Jenny
ela era toda porcelana de terra,
flores predominantes no odor jovem
juventude fabricada
no dinheiro ilegal dos casinos.
era toda ela morangos suculentos
entre as pernas
bolos coreanos em forma de coração
cappuccinos dignos de instagram.
olhos de amêndoa em época de Páscoa
como quem quer comer o corpo e o sangue.
tinha uma altura nobre
e um cabelo livre.
tinha lágrimas de pérolas
desejos em forma de diamantes.
ele queria alguém real,
ela queria um príncipe português
com um intelecto barbudo.
ele queria ler Lu Xun,
ela queria jantar de amêijoas à beira mar.
ele voltou para a terra,
ela cometeu o mais elegante suicídio,
deixando os brincos Chanel no cadáver pendurado na sala de jantar.
*
Dicas para um desempregado
coloca todos os dias o despertador para a mesma hora
e utiliza o sistema linguístico que preferires no silêncio.
tens muitos canais à escolha,
escolhe aquele que te evadir primeiro
sai da cama e sente-te inválido
como a chuva que hoje chove e amanhã não
os dias no calendário que se sucedem
e nada acontece
escreve por graça e escreve de graça
quando não se tem não se gasta
recebe as prestações sociais para te pagarem as compras no Lidl
bebe mais ou menos a mesma quantidade de álcool,
masturba-te durante a tarde
telefona aos teus pais,
verifica se já morreu mais alguém.
procede até ao fim do dia até ao fim da noite,
procede até ao fim.
*
Liberdade
a liberdade é deixar-se estar a meio dos desejos
é uma procura de ardores
uma rua onde Ramos Rosa adiou o amor.
os séculos sucederam-se
no ventre da lenha
onde ardem todas as bandeiras do mundo.
deixa-me na margem do outono
porque a liberdade é cinzenta
como os braços da terra
falta-me procurar a liberdade
na cintura da chuva, no riso da arma.
quero desfiar a voz para encontrar a retórica do medo.

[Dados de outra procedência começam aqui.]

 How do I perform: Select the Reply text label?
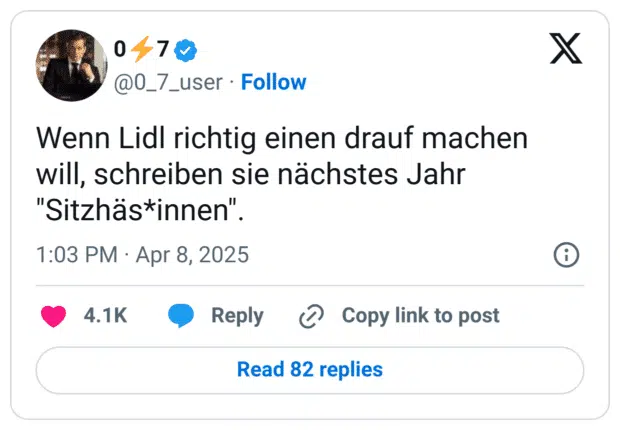point(237,316)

tantas palavras começadas por a: acaso, ação, ator, adultério,
amor
mas eu quero renascer das balas
e trazer-te livre
derramar-te no oceano com o mesmo sangue dos atores,
do adultério e do acaso.
não se ama a liberdade,
bebe-se liberdade
misturada com espumante e terror.
é o rasto da revolta
é o desprezo pelo erro.
hoje liberto-me de ti, amor
e tudo é um acaso gelado,
uma ação livre e miserável.
*
As sextas-feiras
desaparecem em cima da mesa.
depois reaparecem no verão
entretanto passeamos de bicicleta
sobre os significados das coisas
mas os passeios são de domingos.
as sextas-feiras tocam-me a pele
ao de leve
aparecem agregadas ao amor próprio.
as sextas-feiras tristes rastejam
pelo fim da tarde prometendo alívio
assegurando amor e descanso,
esperança tão profunda como os esgotos.
à sexta-feira escrevo o meu nome no selim
da tua bicicleta
pode ser este o fim-de-semana em que me chamas.

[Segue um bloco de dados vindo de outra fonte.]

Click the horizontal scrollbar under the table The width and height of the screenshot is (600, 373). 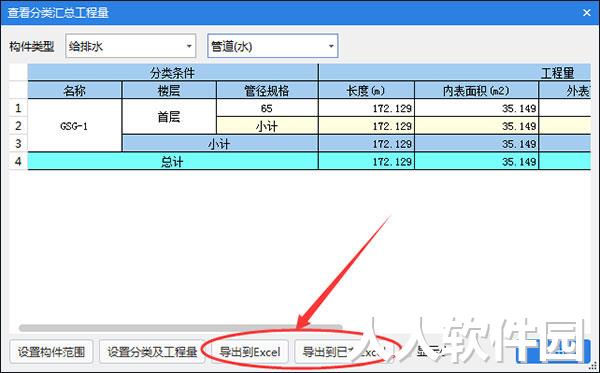click(x=181, y=328)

há anos que todos os dias são
sextas-feiras.
*
Catedrais Contemporâneas
esta é uma vila com mais de dez milhões de habitantes
são carros e gente e bicicletas
num caos perpétuo.
é certamente uma vila porque as pessoas têm mãos sujas
e expectativas de sobrevivência pelo seu próprio cultivo
da paz interior.
vidas de néon que constantemente atravessam estradas
em direção a catedrais contemporâneas:
os edifícios que tentam chegar a Deus
ou são os donos dos edifícios deuses sem causa?
passa por mim um fantasma global
cheio de violência nómada.
trocamos respirações poluídas.
o outro lado do mundo é igual ao outro lado do mundo.
*
O Centro do Universo 宇宙中心
chamam-lhe O Centro do Universo
mas eu não vejo estrelas,
na verdade, pouco se vê nos dias de junho
para além do sismo cinzento intermitente
por cima destas cabeças estrangeiras.
wudaokou é um sismo diário.
quando as horas me acordam
não reconheço a economia próspera.
ou a cultura milenar,
limito-me a recuperar o fôlego.
queimo-me nas sombras espalhadas ao longo da rua.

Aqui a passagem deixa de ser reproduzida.